Aim of the exercise:
How many lines in the records below contain the string "Task"? Reply with the number alone.

Extracted data:
————————
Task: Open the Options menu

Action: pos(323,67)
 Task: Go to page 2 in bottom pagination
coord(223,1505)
————————
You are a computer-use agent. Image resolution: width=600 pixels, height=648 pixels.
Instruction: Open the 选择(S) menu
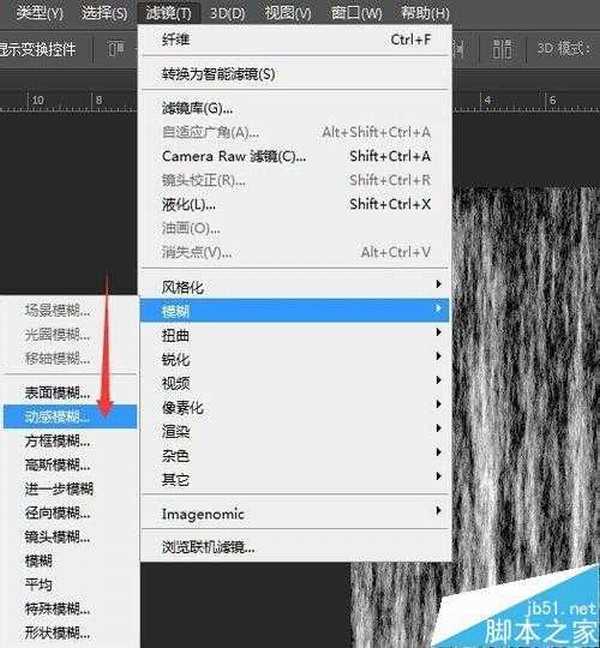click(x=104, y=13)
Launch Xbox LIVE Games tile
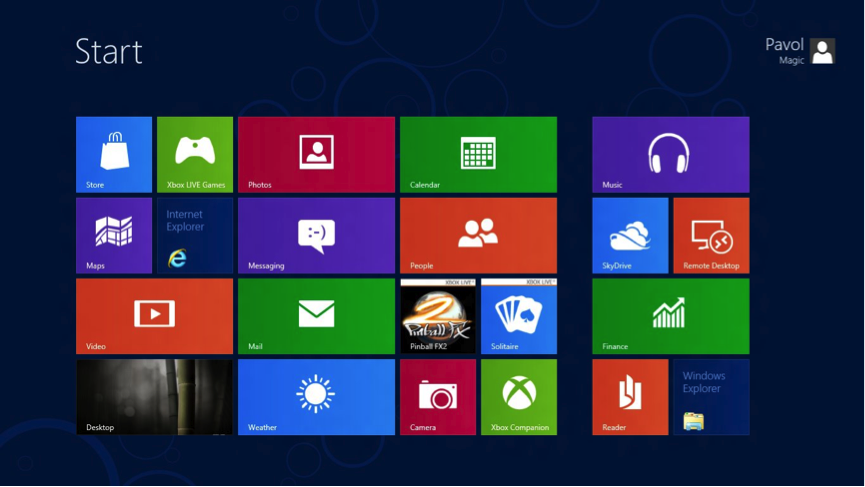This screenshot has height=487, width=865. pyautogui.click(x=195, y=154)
————————
Exercise result:
2